Artificial intelligence could make life easier
Google’s Pixel 2 or 2 XL represent the current pinnacle of software smarts, with artificial intelligence lending a hand to create better photos, recognize objects, and help you schedule your day-to-day. We’re also seeing a big AI play from Huawei with the dedicated Neural Processing Unit (NPU) in its proprietary Kirin chip, which it hopes will help us to make mundane unconscious decisions so we can get on with our lives. Amazon is also trying get Alexa into as many smartphones as possible.
It can be tricky to cut through the hyperbole with AI, but there is real potential here, and it’s something that every smartphone manufacturer is working on. We’re sold on the possibilities, but we hope to see more concrete examples of AI in our phones actually benefitting us in 2018.
The concept of a foldable smartphone has been around for a few years now. What if our regular smartphone could fold out to the size of a small tablet? Or maybe people would like a phone that folds down like an old clamshell for greater portability. Thanks to some patent filings, rumors suggest the Samsung Galaxy X may include this feature, but we don’t think you should hold your breath. Developments in foldable displays could well enable new designs and shapes, and greater durability, but we’re not really expecting a flurry of foldable phones in 2018.

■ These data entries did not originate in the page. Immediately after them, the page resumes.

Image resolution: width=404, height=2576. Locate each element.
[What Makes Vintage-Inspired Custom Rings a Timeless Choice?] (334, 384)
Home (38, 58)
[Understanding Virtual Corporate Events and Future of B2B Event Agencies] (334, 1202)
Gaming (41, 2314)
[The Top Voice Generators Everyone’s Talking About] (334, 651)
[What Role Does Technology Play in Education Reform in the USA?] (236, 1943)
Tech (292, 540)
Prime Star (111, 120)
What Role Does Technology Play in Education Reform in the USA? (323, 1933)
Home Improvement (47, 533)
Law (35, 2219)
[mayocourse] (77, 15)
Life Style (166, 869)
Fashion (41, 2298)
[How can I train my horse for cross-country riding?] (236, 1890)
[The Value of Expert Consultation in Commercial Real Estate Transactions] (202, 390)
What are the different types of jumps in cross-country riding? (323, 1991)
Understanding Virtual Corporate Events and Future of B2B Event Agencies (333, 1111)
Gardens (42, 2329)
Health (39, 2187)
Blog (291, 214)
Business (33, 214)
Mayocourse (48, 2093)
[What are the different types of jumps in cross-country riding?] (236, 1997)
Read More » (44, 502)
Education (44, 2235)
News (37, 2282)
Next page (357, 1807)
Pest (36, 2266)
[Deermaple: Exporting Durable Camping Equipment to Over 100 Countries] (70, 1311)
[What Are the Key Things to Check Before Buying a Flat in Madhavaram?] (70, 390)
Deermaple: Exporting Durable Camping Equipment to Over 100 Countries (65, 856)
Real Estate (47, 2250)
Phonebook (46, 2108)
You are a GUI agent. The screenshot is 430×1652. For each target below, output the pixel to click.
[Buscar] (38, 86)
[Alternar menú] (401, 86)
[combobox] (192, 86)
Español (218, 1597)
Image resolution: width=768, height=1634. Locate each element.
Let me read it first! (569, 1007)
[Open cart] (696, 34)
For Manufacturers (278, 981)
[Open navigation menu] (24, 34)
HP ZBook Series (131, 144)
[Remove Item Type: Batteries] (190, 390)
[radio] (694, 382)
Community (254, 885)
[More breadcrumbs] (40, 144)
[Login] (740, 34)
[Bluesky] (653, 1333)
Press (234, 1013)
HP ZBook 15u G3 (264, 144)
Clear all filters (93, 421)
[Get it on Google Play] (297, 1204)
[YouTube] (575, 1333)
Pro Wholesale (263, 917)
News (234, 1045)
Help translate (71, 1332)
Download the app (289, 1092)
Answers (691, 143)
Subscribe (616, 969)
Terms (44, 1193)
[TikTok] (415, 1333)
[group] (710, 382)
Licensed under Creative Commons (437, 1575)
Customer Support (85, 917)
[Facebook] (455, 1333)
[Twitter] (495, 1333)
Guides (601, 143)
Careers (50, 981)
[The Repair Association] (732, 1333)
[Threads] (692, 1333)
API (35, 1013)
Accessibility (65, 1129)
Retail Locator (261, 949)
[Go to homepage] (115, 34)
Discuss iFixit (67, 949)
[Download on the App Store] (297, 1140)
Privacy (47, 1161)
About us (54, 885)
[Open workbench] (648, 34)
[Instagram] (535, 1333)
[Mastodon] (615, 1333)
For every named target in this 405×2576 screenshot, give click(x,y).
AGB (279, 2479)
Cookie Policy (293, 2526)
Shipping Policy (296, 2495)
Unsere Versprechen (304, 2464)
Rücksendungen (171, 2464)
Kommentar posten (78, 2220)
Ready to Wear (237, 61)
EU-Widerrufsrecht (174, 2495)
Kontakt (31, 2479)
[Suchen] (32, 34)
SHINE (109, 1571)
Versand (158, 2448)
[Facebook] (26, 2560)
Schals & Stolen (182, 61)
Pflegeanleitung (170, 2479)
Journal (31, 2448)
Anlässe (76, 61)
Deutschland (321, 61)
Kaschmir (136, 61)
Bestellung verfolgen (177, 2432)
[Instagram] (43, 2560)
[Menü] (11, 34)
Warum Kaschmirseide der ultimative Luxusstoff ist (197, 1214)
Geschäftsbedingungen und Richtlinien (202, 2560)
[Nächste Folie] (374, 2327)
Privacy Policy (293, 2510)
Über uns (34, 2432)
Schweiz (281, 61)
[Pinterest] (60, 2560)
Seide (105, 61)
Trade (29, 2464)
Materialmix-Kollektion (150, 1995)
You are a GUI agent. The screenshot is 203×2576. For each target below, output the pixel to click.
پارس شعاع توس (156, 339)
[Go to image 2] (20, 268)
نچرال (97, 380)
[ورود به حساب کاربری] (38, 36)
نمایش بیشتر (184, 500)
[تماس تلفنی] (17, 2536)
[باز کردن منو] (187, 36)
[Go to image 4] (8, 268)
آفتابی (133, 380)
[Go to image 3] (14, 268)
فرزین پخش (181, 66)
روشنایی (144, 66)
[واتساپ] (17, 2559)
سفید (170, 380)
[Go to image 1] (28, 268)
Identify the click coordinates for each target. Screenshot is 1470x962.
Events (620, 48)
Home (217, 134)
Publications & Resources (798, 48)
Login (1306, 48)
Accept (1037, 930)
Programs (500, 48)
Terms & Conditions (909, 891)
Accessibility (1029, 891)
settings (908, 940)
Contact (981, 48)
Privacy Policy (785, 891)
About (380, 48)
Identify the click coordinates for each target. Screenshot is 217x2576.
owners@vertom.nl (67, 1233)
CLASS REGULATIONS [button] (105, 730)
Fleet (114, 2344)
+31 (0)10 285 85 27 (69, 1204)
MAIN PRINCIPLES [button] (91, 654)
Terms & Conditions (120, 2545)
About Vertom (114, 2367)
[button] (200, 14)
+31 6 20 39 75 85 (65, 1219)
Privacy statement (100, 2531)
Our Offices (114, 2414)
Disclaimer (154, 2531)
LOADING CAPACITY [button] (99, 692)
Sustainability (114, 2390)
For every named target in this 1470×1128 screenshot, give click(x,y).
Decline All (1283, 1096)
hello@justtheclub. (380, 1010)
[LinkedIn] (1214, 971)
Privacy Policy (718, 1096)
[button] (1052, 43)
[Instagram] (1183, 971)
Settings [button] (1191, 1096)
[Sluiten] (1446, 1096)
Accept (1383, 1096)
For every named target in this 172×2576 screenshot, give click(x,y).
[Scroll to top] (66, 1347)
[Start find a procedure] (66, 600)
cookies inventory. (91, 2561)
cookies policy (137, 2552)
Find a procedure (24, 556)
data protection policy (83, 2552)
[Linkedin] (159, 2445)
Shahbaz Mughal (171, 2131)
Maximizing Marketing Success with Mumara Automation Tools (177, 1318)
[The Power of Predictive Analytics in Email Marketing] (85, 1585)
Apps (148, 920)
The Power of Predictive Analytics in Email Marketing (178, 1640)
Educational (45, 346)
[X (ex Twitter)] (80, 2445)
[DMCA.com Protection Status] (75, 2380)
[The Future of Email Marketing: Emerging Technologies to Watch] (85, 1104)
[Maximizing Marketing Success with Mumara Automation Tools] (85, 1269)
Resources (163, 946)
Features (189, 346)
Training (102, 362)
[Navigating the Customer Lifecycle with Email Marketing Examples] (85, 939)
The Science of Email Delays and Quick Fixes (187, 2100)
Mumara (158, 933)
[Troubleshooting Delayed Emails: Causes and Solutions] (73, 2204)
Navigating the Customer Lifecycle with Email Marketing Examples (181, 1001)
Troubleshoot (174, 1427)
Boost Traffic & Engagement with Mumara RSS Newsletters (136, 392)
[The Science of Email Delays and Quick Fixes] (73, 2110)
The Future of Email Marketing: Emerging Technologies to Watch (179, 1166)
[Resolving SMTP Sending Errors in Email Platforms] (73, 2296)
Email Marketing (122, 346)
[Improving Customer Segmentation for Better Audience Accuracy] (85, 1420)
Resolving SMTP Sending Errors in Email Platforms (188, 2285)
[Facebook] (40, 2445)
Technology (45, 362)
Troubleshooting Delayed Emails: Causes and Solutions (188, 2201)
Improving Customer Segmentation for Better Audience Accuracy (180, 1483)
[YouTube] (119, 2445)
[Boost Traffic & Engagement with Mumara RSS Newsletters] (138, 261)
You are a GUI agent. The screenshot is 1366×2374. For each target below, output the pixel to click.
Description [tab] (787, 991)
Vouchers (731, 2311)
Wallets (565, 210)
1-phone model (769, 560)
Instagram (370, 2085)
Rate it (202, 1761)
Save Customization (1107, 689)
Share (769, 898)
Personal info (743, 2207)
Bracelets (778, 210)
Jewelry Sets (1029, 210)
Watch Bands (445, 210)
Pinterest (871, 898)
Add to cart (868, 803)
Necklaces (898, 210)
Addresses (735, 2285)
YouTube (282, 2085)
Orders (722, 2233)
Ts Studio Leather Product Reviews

Towards the end of 2017, the ZTE Axon M took a step in this direction by combining two 5.2-inch displays with a hinge, but it failed to impress and didn’t feel useful. An actual folding display would surely look better, but is it something we need? We’re not convinced that there’s a compelling reason for a device like this, and if we do see one in 2018 it’s likely to be a novelty.
We hope that battery life will increase every year, but all too often efficiency gains are squandered by increasingly svelte designs. One area where battery tech in smartphones has notably improved is the speed of charging, and we think that will continue in 2018. There’s no end of exciting research into how to squeeze more out of lithium-ion batteries, or replace them with something superior, but we’ve been to enough rodeos now to know better than to predict it will happen this year.